2.5.Ingevolge artikel 35, eerste lid, van de Wet op de omzetbelasting 1964 (Wet OB) is een ondernemer verplicht ter zake van zijn leveringen en diensten aan andere ondernemers en aan rechtspersonen/niet-ondernemers genummerde en gedagtekende facturen uit te reiken. De belasting wordt blijkens artikel 13, eerste lid, onderdeel a, van de Wet OB verschuldigd op het tijdstip waarop de factuur wordt uitgereikt, dan wel uiterlijk had moeten worden uitgereikt. Nu niet in geschil is dat de verkoopfactuur is uitgereikt en dat op de betreffende factuur een bedrag van € 228 omzetbelasting stond vermeld, is de omzetbelasting hiermee verschuldigd geworden. De omstandigheid dat sprake zou zijn van het ruilen van goederen, brengt hierin geen verandering.

2.6.Het gelijk met betrekking tot het eerste geschilpunt is derhalve, naar het oordeel van de rechtbank aan de zijde van de inspecteur.

2.7.Met betrekking tot het tweede geschilpunt overweegt de rechtbank het volgende.

2.8.Bij brief van 9 mei 2005 heeft belanghebbende de belastingdienst verzocht om toekenning van omzetbelastingnummers ten name van haar directeur-grootaandeelhouders. Hierin staat, voor zover van belang: “Hiermede verzoeken wij u aangiftebiljetten omzetbelasting uit te reiken op naam van de grootaandeelhouders (…). Een en ander in verband met de door hen genoten beloning over het jaar 2003.”. Bij deze brief is voorts een suppletieaangifte over het jaar 2003 gevoegd. In deze suppletieaangifte staat onder meer vermeld: “Omzetbelasting vergoeding directie € 1.140”.

2.9.De inspecteur schrijft in reactie op het verzoek van belanghebbende in zijn brief met dagtekening 25 mei 2005: “Na beoordeling deel ik u mede dat u beiden niet belastingplichtig bent voor de omzetbelasting. Deze beslissing houdt in dat u geen omzetbelasting hoeft af te dragen. Het houdt echter ook in dat u op uw nota’s geen omzetbelasting in rekening mag brengen en dat u geen voorbelasting kunt claimen van nota’s die aan u zijn gericht.”

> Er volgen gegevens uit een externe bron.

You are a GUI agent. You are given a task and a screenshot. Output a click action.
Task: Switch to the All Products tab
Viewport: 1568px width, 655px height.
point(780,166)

2.10.Belanghebbende stelt zich op het standpunt dat nu de inspecteur uit de onder 2.8. genoemde brief en de bijgevoegde suppletie-aangifte kon opmaken dat over 2003 een bedrag van € 1.140 in aftrek was gebracht in verband met de directiebeloning, het op zijn weg had gelegen dit te corrigeren nadat hij tot het oordeel was gekomen dat geen sprake was van ondernemerschap voor de directeur-grootaandeelhouders. Nu hij dit heeft nagelaten is sprake van opgewekt vertrouwen van de zijde van de inspecteur.

2.11.Naar aanleiding van het beroep op opgewekt vertrouwen overweegt de rechtbank het volgende. In de regel worden verzoeken om teruggaaf van omzetbelasting in het belang van de ondernemers zo snel mogelijk en zonder diepgaand onderzoek afgedaan. Dit brengt met zich mede dat het enkele feit dat de inspecteur een verzoek om teruggaaf van omzetbelasting inwilligt, niet toereikend is om bij belanghebbende het in rechte te eerbiedigen vertrouwen te wekken dat de inspecteur, wanneer de teruggaaf nadien ten onrechte blijkt te zijn verleend, het ten onrechte teruggegeven bedrag niet zal naheffen. Niet gezegd kan worden dat de inspecteur, door de teruggave te verlenen, duidelijk een standpunt kenbaar heeft gemaakt waaraan belanghebbende het vertrouwen mocht ontlenen dat de heffing onherroepelijk was. De omstandigheid dat belanghebbende de suppletieaangifte gelijktijdig met de onder 2.8. genoemde brief heeft verzonden doet hieraan niet af.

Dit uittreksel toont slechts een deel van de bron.